Someone misappropriated your trade secrets and you can prove it. But how were you damaged? This is an important question you must ask before commencing a lawsuit because the answer could influence a significant portion of your litigation strategy. Below we provide insights into some of the categories of damages you may be entitled to recover along with some of the impediments to recovering those damages. Peter Mavrick is a Miami business litigation attorney, and represents clients in Fort Lauderdale, Boca Raton, and Palm Beach. The Mavrick Law Firm represents businesses and their owners in breach of contract litigation and related claims of fraud, non-compete agreement litigation, trade secret litigation, trademark infringement litigation, employment litigation, and other legal disputes in federal and state courts and in arbitration.

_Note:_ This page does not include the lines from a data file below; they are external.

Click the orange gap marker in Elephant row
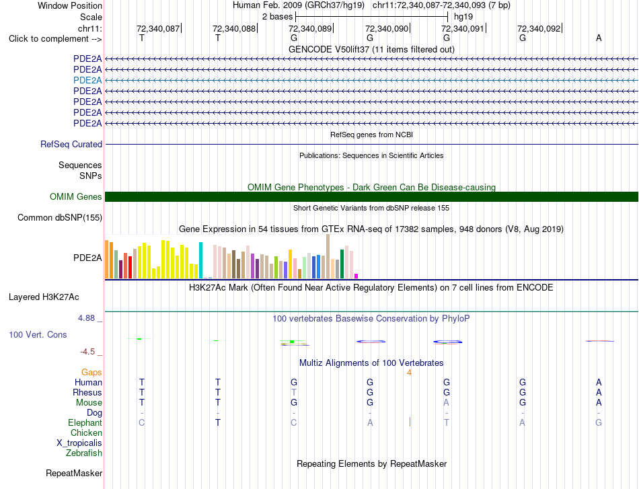 click(x=410, y=422)
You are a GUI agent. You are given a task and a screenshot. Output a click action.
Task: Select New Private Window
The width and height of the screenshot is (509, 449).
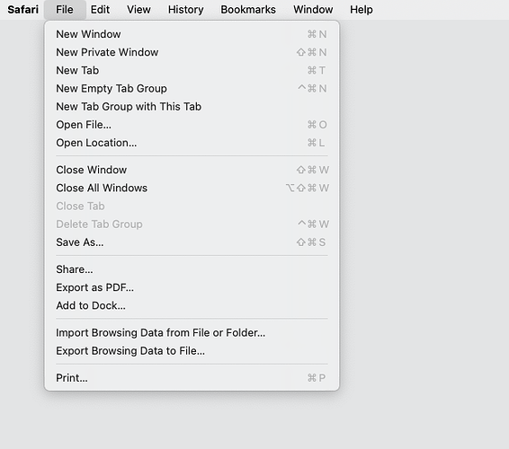[x=192, y=52]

Lost profits are a common form of trade secret misappropriation damages. Under Florida Statutes 688.001(4), Florida’s trade secrets act permits recovery of damages “for the actual loss caused by misappropriation.” These damages are calculated by determining the revenue the trade secret owner lost due to the defendant’s conduct less the costs the trade secret owner saved due to the defendant’s conduct. An example could be a manufacturing plant that loses several customers and millions in revenue because a former employee stole the plant’s trade secret and started a competing business. The plant could recover its lost customer revenues minus the costs it saved by manufacturing less products due to the lost customers. However, determining which costs are deductible from revenue can be tricky and vary case by case. A court may refuse to deduct fixed costs from the lost profit analysis because the plant would have incurred those fixed costs regardless of whether it retained all customers. For example, in Fin. Info. Techs., LLC v. iControl Sys., USA, LLC, 21 F.4th 1267 (11th Cir. 2021), the United States Court of Appeals for the Eleventh Circuit agreed with the federal trial court’s decision that “the jury was not required to deduct Fintech’s fixed costs from its revenues to arrive at a proper ‘actual loss’ measure.” See also N. Gregory Mankiw, Principles of Microeconomics 266–68 (6th ed. 2011) (defining fixed costs as those that do not directly vary based on output volume). By contrast, courts may deduct marginal costs from the lost profit analysis because the plant saved money by producing less products. See N. Gregory Mankiw, Principles of Microeconomics 266–68 (6th ed. 2011) (defining marginal costs as the measure of change in cost associated with a change in output). In the iControl Sys., USA, LLC decision, the Eleventh Circuit assessed the plaintiff’s proof at trial vaguely articulated its marginal costs as “minimal” without specifying what were the actual marginal costs or that they were zero. The Eleventh Circuit explained in pertinent part that, “[m]issing from the trial record is any evidence that Fintech’s marginal costs were actually zero. Had Fintech clearly presented that evidence, it might have been entitled to an award that didn’t account for those costs.”
Disgorgement is a lesser-known remedy in trade secret litigation. Disgorgement in essence requires a defendant to give-up certain profits to the plaintiff as an equitable remedy for ill-gotten gains. In Sensormatic Elecs. Corp. v. TAG Co. US, LLC, 632 F. Supp. 2d 1147 (S.D. Fla. 2008), the federal district court held that “[d]isgorgement of a defendant’s profits is an appropriate remedy where the disgorgement is limited to the amount of time it would have taken the defendant to independently develop its product without the benefit of the plaintiff’s trade secrets—in other words, the ‘head start’ period.” The remedy is intended to prevent the defendant’s unjust enrichment and is measured by a defendant’s improper acquisition of money rather than the plaintiff’s losses. S.E.C. v. Monterosso, 756 F.3d 1326, 1337 (11th Cir. 2014).